Although the station is co-owned with KNPN-LD, which has produced its own newscasts since it launched in June 2012, KBJO-LD did not broadcast any newscasts during its affiliation with Telemundo, with the only news content aired on the station consisting of the network's national morning and evening news programs as well as its breaking news coverage. This changed when channel 30 was relaunched as CBS affiliate KCJO on June 1, 2017, when the station implemented a news schedule consisting of simulcasts from its two sister broadcast stations.
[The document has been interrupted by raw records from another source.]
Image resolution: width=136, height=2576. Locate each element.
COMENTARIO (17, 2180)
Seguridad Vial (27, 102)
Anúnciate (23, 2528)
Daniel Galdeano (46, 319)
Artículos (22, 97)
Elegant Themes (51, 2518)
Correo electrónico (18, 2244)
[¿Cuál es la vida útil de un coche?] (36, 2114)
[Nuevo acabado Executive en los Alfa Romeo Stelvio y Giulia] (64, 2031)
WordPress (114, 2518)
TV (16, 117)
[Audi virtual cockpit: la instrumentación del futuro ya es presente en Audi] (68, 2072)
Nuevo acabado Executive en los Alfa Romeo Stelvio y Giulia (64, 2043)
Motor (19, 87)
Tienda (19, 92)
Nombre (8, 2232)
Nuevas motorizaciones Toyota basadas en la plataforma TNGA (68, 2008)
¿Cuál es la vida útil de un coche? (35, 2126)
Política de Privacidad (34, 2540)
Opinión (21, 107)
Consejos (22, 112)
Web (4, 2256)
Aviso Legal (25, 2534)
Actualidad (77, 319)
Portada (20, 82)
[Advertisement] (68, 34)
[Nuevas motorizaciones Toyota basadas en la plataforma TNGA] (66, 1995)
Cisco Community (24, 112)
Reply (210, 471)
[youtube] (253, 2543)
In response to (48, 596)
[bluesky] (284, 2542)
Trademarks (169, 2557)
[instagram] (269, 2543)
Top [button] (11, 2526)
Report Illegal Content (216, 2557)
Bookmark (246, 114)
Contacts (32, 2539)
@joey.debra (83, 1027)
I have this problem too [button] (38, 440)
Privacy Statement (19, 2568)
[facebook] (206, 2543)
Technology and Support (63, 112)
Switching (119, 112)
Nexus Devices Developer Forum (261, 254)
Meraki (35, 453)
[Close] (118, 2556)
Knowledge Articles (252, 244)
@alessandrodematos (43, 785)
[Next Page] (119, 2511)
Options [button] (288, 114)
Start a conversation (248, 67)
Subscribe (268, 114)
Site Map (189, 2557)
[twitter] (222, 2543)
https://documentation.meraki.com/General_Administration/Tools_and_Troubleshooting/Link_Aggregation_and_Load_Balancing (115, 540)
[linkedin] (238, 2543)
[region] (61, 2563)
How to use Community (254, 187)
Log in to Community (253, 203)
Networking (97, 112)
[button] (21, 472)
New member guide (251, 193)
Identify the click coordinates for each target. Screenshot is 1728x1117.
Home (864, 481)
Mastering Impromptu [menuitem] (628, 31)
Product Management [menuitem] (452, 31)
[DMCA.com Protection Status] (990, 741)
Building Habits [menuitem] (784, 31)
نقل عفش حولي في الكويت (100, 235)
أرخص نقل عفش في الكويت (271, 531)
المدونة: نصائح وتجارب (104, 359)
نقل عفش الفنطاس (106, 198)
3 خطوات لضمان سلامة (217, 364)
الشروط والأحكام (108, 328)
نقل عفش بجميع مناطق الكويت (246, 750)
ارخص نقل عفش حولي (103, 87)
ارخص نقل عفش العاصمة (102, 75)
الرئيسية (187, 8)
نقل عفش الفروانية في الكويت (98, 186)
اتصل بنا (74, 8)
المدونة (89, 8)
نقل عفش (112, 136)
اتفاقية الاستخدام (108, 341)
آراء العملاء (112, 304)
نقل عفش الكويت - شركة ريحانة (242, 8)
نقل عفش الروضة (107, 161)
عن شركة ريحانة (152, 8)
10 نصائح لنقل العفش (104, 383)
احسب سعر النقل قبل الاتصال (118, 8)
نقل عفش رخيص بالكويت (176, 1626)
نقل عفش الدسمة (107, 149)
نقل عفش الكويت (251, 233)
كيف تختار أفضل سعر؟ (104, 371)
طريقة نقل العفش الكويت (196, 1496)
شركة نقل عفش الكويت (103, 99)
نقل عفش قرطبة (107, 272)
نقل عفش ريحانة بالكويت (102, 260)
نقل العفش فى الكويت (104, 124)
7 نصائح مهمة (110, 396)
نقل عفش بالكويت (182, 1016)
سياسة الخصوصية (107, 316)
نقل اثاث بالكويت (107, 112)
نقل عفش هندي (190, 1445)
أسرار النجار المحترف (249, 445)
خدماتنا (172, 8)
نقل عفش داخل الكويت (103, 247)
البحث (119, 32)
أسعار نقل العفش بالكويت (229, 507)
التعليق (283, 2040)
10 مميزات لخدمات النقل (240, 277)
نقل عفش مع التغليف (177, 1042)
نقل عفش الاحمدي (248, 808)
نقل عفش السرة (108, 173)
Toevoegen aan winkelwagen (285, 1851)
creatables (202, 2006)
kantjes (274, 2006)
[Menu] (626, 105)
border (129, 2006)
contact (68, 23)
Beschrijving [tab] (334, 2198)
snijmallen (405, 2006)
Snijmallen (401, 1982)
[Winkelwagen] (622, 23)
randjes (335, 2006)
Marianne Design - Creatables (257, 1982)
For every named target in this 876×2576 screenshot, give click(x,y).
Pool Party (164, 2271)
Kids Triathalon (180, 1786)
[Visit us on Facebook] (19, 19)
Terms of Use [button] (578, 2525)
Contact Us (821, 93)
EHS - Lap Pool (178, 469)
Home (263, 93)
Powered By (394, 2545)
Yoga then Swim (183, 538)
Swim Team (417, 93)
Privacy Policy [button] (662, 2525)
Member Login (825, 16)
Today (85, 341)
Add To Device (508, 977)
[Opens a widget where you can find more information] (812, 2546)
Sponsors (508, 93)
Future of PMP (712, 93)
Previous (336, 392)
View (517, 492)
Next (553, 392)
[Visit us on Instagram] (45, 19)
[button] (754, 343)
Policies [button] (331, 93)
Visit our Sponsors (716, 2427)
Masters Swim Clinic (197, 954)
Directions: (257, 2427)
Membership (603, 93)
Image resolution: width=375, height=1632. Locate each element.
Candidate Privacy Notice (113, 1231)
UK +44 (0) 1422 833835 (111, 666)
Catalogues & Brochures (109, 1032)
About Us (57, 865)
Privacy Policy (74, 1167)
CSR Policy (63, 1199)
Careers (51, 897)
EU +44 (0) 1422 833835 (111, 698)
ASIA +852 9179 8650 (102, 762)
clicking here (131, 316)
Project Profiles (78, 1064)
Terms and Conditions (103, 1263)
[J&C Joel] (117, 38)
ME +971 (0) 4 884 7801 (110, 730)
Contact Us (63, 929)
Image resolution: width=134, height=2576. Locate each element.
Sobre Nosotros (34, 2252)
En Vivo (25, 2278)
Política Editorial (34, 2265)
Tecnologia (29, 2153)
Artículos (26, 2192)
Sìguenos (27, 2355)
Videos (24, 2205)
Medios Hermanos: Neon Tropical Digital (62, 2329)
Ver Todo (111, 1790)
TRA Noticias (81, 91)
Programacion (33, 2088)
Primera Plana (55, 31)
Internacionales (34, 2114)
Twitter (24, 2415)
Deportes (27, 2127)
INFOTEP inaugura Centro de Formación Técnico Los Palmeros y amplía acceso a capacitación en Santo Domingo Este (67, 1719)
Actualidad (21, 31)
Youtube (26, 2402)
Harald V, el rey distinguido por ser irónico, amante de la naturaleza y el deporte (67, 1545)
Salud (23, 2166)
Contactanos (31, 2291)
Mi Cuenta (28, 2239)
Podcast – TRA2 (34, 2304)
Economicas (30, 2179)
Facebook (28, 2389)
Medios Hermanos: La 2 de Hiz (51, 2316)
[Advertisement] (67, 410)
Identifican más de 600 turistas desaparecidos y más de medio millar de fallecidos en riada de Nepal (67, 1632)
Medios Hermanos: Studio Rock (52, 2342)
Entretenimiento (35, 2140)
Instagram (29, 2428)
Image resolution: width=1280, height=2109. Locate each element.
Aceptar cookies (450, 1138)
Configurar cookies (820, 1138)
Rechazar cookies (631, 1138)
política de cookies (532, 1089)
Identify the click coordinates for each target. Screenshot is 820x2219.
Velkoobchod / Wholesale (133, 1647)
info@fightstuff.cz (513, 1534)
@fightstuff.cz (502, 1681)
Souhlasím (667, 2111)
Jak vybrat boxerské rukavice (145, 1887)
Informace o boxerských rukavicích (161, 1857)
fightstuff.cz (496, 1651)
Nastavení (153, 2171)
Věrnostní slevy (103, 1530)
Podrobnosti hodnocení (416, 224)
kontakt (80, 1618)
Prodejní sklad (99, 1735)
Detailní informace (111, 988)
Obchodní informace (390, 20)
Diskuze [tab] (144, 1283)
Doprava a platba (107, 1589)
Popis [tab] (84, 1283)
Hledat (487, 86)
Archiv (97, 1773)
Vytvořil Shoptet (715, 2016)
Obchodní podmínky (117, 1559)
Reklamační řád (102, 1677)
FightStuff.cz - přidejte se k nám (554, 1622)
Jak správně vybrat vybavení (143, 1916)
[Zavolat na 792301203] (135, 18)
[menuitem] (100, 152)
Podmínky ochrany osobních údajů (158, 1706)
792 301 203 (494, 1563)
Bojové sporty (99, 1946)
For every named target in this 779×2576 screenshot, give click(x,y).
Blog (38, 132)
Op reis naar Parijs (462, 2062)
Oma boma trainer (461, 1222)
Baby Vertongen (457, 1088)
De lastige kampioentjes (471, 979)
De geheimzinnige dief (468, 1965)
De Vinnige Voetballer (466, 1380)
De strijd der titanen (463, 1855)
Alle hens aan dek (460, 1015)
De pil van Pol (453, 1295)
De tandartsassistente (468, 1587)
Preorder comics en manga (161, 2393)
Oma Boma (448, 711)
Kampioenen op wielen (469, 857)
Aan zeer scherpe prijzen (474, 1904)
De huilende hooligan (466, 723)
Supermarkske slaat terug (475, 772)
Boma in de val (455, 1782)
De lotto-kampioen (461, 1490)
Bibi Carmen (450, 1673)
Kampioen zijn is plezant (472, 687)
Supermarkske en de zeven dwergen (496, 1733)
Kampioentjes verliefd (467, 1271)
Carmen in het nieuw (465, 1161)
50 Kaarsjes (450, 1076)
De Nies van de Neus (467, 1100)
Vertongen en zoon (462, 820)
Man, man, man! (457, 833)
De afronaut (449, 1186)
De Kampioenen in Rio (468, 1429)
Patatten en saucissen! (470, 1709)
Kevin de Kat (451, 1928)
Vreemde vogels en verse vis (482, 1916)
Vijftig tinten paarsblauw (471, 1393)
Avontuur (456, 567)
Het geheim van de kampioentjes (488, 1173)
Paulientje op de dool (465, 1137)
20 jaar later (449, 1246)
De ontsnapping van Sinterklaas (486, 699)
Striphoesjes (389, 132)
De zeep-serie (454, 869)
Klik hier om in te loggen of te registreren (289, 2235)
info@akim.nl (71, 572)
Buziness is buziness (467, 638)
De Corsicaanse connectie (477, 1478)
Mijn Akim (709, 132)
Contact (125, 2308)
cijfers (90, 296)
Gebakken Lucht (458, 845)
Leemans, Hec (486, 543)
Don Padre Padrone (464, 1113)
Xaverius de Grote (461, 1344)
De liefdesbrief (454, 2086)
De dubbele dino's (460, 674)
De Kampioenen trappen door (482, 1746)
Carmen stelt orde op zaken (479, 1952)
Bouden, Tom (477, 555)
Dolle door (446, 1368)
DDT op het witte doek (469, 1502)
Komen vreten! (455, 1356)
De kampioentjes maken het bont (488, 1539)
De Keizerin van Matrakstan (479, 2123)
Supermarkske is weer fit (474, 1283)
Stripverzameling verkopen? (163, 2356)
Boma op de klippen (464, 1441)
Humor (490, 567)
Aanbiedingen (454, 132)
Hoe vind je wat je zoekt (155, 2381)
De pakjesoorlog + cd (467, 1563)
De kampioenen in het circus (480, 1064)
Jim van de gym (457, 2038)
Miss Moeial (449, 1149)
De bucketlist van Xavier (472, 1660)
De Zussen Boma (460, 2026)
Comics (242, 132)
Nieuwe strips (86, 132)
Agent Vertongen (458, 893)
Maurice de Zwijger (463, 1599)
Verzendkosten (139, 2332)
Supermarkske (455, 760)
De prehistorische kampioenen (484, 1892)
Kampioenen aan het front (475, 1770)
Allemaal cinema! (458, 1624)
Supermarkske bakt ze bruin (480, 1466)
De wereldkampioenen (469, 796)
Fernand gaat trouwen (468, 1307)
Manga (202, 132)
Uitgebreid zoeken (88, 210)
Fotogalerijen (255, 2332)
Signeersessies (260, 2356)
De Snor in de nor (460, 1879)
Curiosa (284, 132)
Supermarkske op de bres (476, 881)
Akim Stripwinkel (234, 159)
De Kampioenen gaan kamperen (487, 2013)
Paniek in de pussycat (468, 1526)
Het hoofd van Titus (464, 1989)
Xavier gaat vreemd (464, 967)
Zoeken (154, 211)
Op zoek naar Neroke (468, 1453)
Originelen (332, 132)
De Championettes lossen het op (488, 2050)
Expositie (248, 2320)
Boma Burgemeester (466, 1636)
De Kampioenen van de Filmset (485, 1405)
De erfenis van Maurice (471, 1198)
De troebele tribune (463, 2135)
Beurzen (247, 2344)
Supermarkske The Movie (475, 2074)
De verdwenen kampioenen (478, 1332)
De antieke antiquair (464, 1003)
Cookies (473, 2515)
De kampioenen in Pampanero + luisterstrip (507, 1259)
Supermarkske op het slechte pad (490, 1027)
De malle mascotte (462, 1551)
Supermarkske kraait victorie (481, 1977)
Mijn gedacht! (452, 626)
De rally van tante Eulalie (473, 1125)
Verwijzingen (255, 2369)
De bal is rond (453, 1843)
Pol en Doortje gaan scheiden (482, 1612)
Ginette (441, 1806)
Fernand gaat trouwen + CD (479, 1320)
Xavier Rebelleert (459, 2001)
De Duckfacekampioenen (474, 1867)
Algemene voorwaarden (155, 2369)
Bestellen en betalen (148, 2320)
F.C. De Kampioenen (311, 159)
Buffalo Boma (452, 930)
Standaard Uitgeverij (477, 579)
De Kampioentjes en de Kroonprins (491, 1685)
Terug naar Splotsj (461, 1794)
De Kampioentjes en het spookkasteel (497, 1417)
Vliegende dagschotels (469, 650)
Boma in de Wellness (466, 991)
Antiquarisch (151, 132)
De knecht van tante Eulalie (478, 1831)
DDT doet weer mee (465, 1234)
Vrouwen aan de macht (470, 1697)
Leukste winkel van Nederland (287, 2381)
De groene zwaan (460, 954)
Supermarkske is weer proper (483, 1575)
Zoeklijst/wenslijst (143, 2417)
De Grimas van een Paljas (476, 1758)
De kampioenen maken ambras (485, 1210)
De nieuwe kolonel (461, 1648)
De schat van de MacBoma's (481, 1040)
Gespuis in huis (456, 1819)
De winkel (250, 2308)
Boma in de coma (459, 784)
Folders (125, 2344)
It began simulcasting the first 90 minutes of KNPN's weekday morning newscast (which runs on that station for 2½ hours, with the remaining hour airing exclusively on channel 26 as KCJO-LD airs CBS This Morning during the 7:00 a.m. hour of the broadcast) and its half-hour 5:00 p.m. newscast (the weekend editions of which do not air on KNPN-LD due partly to frequent pre-emptions on channel 26 caused by predetermined or gameplay-caused overruns by Fox Sports event broadcasts). It also began simulcasting the weeknight 6:00 p.m. and nightly 10:00 p.m. newscasts that it had begun producing for KNPG-LD when it joined NBC in November 2016.